Ja, im Moment schon. Meine argentinischen Kolleginnen sind Apothekerinnen im Ruhestand, die AoG Projektkoordinatorin Carina Vetye-Maler arbeitet mit uns zusammen.
Welche Projekte in Buenos Aires unterstützen die AoG?
AoG arbeitet seit 2002 in Armenvierteln von Buenos Aires. Die meisten Gesundheitszentren in diesen Vierteln haben nicht genügend Ärzte und Krankenschwestern. Pharmazeutisches Personal arbeitet auf dieser Ebene überhaupt nicht mit, weshalb die Arzneimittelversorgung nicht gut funktioniert, da sich kein Fachpersonal um die Medikamente kümmert. Im Gesundheitszentrum Nr. 16 in Villa Zagala, das etwa 2000 Patienten pro Monat versorgt, stellt AoG sicher, dass die Basisarzneimittel immer vorrätig sind. Bei den chronischen Krankheiten heißt das, dass 70 Prozent der Arzneimittel von AoG im Lande gekauft und den Patienten kostenlos zur Verfügung gestellt werden! Nur deshalb haben chronisch Kranke Zugang zu ihrer Behandlung.

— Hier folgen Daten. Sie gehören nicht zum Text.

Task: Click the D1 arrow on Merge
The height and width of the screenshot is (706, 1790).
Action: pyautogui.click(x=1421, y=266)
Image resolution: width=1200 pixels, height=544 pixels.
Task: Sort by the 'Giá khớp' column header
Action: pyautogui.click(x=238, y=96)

Einblick in das Medikamentenlager.
Außerdem werden Zahnpflegeschulungen im Gesundheitszentrum und in Kindergärten des Einzugsbereiches durchgeführt und Aufklärung, Test und Bereitstellung der Medikamente gegen die Chagas Krankheit gewährleistet. AoG hat für diese Arbeit in den Jahren 2008 und 2009 einen eigenen Apothekenraum von zwölf Quadratmetern im Gesundheitszentrum gebaut, in dem nun circa 100 verschiedene Wirkstoffe und Darreichungsformen an Lager sind. Dort arbeiten sieben ehrenamtliche argentinische Apothekerinnen – und nun seit seinem Jahr auch ich.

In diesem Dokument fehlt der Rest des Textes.